Coś się kończy, coś się zaczyna
Zainteresowanie pierwszą wojną światową nie maleje. Ciekawą książkę na ten temat napisał australijski historyk Paul Ham. Rok 1914 pogrzebał starą monarchiczną Europę i zarazem zmienił świat na zawsze, bowiem do minionego czasu nie było już powrotu. Książkę napisano z dużym znawstwem naukowo-badawczym, godnym wybitnego historyka, ale też z wyczuciem beletrystycznym i niezwykle czułym uchem. Czytając, niemal słyszy się głosy żołnierzy maszerujących na front, aby zginąć, nie wiadomo za co i dlaczego. Tak myślała większość Anglików, Francuzów, Rosjan i Niemców; przeciętni mieszkańcy tych państw nie chcieli wojny, lecz nie mieli siły, aby ją powstrzymać.
Dramat wojny polegał na jej bezsensowności, miliony ofiar ginęły w walce o kawałek błotnistej francuskiej ziemi, gdzie roiło się od szczurów żywiących się ludzkim mięsem. Na froncie wschodnim przez trzy zimy zawszeni żołnierze siedzieli w ziemiankach, a wojna polegała na krótkich wypadach, które najczęściej kończyły się śmiercią. W niczym nie zmieniało to sytuacji politycznej ani militarnej.

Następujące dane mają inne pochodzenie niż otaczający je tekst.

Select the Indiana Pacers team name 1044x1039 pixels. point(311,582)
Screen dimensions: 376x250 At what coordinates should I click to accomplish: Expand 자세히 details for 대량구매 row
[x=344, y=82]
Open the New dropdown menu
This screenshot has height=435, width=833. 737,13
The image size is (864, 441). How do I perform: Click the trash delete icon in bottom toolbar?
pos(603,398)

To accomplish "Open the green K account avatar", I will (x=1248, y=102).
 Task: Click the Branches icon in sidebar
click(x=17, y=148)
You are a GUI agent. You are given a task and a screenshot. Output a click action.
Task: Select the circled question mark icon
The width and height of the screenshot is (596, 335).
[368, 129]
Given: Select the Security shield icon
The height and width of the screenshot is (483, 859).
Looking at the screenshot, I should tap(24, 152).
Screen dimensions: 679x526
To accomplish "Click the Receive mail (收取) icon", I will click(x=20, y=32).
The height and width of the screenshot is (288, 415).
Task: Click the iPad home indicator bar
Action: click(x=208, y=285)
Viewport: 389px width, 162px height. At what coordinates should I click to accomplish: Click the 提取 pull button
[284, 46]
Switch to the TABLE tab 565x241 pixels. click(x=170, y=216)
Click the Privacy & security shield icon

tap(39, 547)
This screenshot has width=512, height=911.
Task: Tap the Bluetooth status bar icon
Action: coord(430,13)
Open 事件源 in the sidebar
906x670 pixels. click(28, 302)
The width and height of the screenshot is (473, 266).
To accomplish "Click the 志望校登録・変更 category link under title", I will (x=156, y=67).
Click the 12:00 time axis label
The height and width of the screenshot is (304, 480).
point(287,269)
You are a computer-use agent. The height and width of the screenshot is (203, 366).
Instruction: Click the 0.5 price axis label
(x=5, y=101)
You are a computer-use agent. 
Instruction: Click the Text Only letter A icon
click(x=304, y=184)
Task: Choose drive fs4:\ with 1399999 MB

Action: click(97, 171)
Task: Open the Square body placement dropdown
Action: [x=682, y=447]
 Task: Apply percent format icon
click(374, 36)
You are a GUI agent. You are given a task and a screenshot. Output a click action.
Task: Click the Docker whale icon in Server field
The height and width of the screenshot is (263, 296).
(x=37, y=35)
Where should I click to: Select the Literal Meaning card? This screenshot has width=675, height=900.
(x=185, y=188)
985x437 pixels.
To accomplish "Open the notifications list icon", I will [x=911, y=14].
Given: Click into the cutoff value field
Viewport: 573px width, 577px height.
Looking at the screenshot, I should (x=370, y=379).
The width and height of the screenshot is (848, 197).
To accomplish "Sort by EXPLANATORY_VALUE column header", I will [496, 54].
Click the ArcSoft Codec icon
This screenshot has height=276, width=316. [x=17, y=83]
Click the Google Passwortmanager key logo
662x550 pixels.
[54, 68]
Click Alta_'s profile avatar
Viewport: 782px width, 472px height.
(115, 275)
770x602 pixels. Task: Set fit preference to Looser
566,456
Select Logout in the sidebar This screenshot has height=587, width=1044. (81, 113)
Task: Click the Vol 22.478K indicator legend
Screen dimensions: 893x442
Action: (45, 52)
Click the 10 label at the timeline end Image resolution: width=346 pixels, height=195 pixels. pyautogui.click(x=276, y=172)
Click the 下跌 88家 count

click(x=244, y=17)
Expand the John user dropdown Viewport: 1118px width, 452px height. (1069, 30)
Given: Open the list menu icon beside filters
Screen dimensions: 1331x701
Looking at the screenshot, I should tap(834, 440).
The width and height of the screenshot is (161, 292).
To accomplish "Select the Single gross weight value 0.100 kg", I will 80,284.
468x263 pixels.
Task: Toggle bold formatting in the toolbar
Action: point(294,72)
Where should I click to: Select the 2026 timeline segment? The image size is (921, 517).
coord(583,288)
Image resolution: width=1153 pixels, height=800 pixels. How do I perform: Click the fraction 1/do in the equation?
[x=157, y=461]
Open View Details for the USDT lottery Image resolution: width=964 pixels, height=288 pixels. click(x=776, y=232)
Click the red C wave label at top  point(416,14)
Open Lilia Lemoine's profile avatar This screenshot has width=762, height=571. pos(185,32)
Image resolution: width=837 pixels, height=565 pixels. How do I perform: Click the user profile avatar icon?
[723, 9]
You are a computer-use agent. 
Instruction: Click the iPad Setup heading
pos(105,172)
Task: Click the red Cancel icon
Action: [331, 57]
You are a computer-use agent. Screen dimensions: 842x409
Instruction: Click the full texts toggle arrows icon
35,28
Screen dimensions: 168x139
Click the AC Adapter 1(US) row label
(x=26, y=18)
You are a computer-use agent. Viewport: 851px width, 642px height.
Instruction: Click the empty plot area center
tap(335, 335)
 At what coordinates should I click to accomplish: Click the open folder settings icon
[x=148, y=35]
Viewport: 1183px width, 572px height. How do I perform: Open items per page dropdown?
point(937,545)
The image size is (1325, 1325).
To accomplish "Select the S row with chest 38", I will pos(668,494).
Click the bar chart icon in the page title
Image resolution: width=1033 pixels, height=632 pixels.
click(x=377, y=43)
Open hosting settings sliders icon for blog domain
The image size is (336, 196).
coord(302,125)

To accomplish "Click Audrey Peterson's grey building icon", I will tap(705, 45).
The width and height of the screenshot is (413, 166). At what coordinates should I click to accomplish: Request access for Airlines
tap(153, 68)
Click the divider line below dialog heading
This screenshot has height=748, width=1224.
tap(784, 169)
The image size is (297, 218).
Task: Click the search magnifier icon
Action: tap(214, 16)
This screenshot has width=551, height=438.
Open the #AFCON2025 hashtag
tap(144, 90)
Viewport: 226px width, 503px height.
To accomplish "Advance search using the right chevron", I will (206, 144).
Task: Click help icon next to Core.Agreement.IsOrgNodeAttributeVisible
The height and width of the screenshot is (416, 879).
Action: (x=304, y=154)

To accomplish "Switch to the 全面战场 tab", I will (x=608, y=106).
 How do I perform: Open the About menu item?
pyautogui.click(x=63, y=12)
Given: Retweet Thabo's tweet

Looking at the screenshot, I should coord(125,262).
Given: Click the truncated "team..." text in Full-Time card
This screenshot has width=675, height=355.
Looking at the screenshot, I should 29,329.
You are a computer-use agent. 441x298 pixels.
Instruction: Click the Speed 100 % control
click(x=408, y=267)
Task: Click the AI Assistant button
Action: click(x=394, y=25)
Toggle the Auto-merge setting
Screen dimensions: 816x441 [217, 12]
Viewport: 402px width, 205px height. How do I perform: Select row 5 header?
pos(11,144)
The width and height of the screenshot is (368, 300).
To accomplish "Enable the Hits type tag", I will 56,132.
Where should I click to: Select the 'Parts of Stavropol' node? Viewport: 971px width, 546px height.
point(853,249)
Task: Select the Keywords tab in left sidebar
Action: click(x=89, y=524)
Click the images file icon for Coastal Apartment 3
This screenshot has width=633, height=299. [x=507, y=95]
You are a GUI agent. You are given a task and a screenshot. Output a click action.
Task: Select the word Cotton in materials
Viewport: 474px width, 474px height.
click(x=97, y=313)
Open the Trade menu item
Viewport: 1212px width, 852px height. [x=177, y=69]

Niemcy, zdaniem autora, ponoszą największą winę za wojnę i jej skutki. Dewizą polityki niemieckiej były zbrojenia i utrzymywanie pod bronią potężnej armii. W Polsce oczekiwano starcia wielkich zaborczych mocarstw. Maria Dąbrowska pisała, że w polskich kościołach modlono się o wojnę powszechną.
Prawie 70 mln ludzi założyło mundury. Do rąk dostali nową broń: karabiny szybkostrzelne i maszynowe. Na polach bitew testowano gazy bojowe, samoloty, czołgi, ciężką artylerię. W ciągu 52 miesięcy walk zginęło niemal 10 mln żołnierzy, a 20 mln odniosło rany. Wśród nich byli zmobilizowani do armii państw zaborczych Polacy, którzy często walczyli przeciwko sobie. Poległo ponad dwukrotnie więcej żołnierzy niż w czasie II wojny światowej. Cywile też zapłacili krwią – w wyniku bombardowań, okupacji i głodu zmarło około 7 mln ludzi.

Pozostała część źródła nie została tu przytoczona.